Cathedral of Amelia

Cathedral of Amelia

The Cathedral of Amelia is the town's most important religious building and it was erected on the sacred summit of the town in the year 872. In 1629 a huge fire destroyed the cathedral, which was rebuilt in Baroque style. 

The pink brick facade was completed in the nineteenth century. The awesome interior holds important art works such as paintings by F. Zuccari, G.F. Perini, Niccolò Pomarancio, one spire table of the Sienese school long attributed to Duccio da Buoninsegna (later to a local painter), a tablet depicting the Madonna e il Bambino attributed to Antoniazzo Romano.

 

The chapel of SS. Sacramento of the 16th century is remarkable. It has an octagonal shape and it preserves an interesting painting attributed to Taddeo Zuccari and the marble monument of Bishop Bartolomeo and beautiful marble monument of the Bishop Baldo Farrattini by the artist Ippolito Scalza of Orvieto. The walls were painted by Luigi Fontana.

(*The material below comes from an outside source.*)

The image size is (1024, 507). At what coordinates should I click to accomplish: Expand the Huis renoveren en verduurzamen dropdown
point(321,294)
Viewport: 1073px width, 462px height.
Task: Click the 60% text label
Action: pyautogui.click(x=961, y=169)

The cathedral also has sculptures by Agostino di Duccio, Scalza and Dosio. The baptismal font in the Renaissance style, with a small marble statue of St. John the Baptist referring perhaps to the Donatello school, is notable.

Under the altar the bodies of the patron saints of Amelia, Santa Fermina and Sant'Olimpiade, are preserved. The copy of the Cross of Evangelization is hung on the left of the wall. In 1514 this copy was blessed and raised by Mons. Alessandro Geraldini, first bishop who arrived on the island of HIspanola (Dominican Republic and Haiti). Pope John Paul II gave in to the Diocese of Amelia in 1986.

Finally, the Cathedral holds two important organs: the great organ built in 1904 by the Rieger company of Jaegerndorf in Austrian Silesia, in an eighteenth-century case placed on the right in the presbytery, and a rare 1600 wing organ, recently restored.